Это был настолько странный вопрос, что я не нашелся что ответить.
Я отбил один удар, а второй уже нет. Чужое оружие обрушилось на мое запястье, и я в изумлении уставился на так легко подавшуюся плоть, на срез веток, источавший смолу.
Иван же остановился. Рассмеялся, откинув светлую голову. Весело, и мелодично, и зло.
– Я дурак, но и ты недалеко ушел, – сказал так.
Помолчал, склонив к плечу голову. Так мы простояли какое-то время: псы врановые двигались округ нас, точно воронье над убоищем.
Наконец Иван положил руку мне на плечо, заглянул в глаза:
– Вот что. Пойдешь со мной – будешь жить. Починю тебя. Налажу, гляди, руки – серебряные…
Кивнул на коня Мари. Марь в траве лежала, лицом вниз, что падаль. Трогать ее не стоило: судя по шевелению волос, взялись за нее или подземные жители, или сам Лес. Лес забирал силу: без хозяйки ему было нельзя.
Я все стоял, осмысливая свершившееся. Точно с Луны упал.
– Знаю, каково чужой куклой быть, – неожиданно молвил Иван. – Наперед выберем тебе имя.
Я молчал. Впервые за долгое время – не знал, что делать.
Я знал, что делать. Починю куклу, нареку ее. Нагоню колдуна.
И, совершенно свободный, вернусь ко двору, как верный пес.
Отблагодарю Князя за ласку, за доброту. За Марь – наперсницу мою, тюремщицу, последнюю печать.
В мое время это делали так.
Молоко
Автобусная остановка стояла на самом краю села, а вернее даже – за краем, повернувшись серой кирпичной стеной к мокрому синеватому лесу. Остановка ссутулилась и скособочилась. Она не могла отсюда уйти.
А вот Славка мог, и собирался. Он не любил лес. Ни вообще, ни особенно этот.
Автобус, старый, длинный, округлый ЛАЗ, грязный как бродячая собака, уехал, унес за собой свой сизый дым, запах топлива и звук мотора. Увез и маму, занятую очередной бесконечной ссорой с папой.
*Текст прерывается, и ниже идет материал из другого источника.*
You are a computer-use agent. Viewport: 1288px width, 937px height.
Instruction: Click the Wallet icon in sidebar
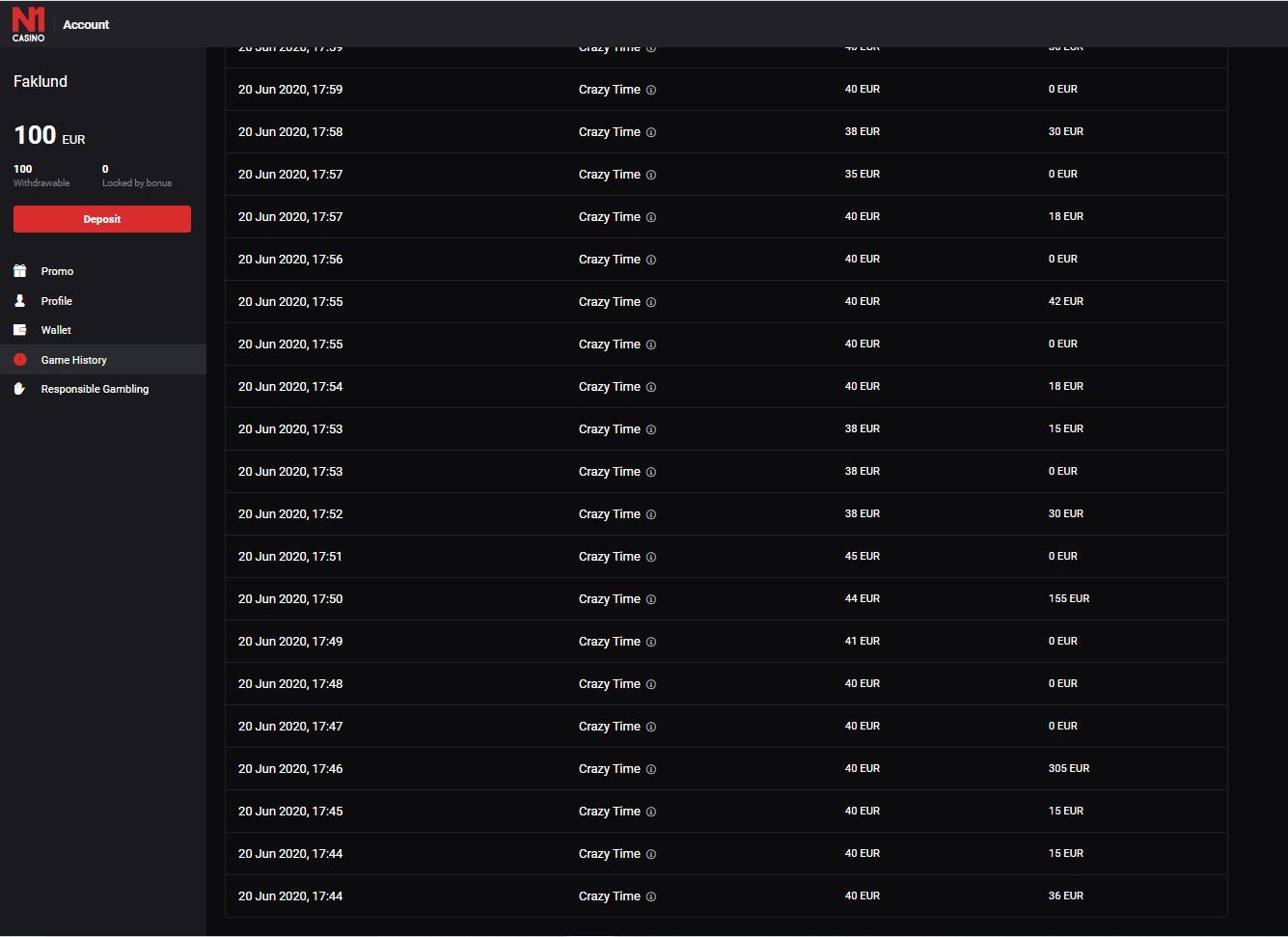(19, 330)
Славка подозревал, что если бы они, как магниты, повернулись друг к другу правильными сторонами характера, то остались бы вместе навечно. Но они что-то напутали, и теперь все чаще отталкивались, с каждым разом все больше отдаляясь друг от друга.
Славка старательно махал, пока автобус не сделался точкой, уползая все дальше по дороге вдоль леса. Хорошо, что она идет вдоль, а не через, подумал Славка. Не хотелось бы ему видеть, как автобус с мамой скрывается в лесу.
Даже себе он не желал признаваться, что не просто не любил лес – он его на самом деле боялся. Сильно. Спасибо маме, она хоть не донимала его этим, не смеялась, к доктору не водила. Мама рассказывала, что он в детстве, года в три, сам туда пошел и заблудился. Он же ничего такого не помнил, и только образ смутной, колючей темноты с запахом прелой листвы изредка посещал его ночами в самом глубоком сне, почему-то
иногда с шорохом пепла, видением какого-то тоннеля или свода; но толком он ничего такого вспомнить не мог. Забыл от испуга, говорила мама и просила его не ходить туда.
Будто он собирался.
Как только Славка перестал различать клубы дыма, он опустил руку и посмотрел на бабушку. Та стояла, молча глядя вдаль, куда-то даже не вслед автобусу, а словно за горизонт, за небо.
Славка не был у бабушки много лет, и помнил ее плохо. Но за ту пару дней, что мама пробыла с ними здесь, немножко привык.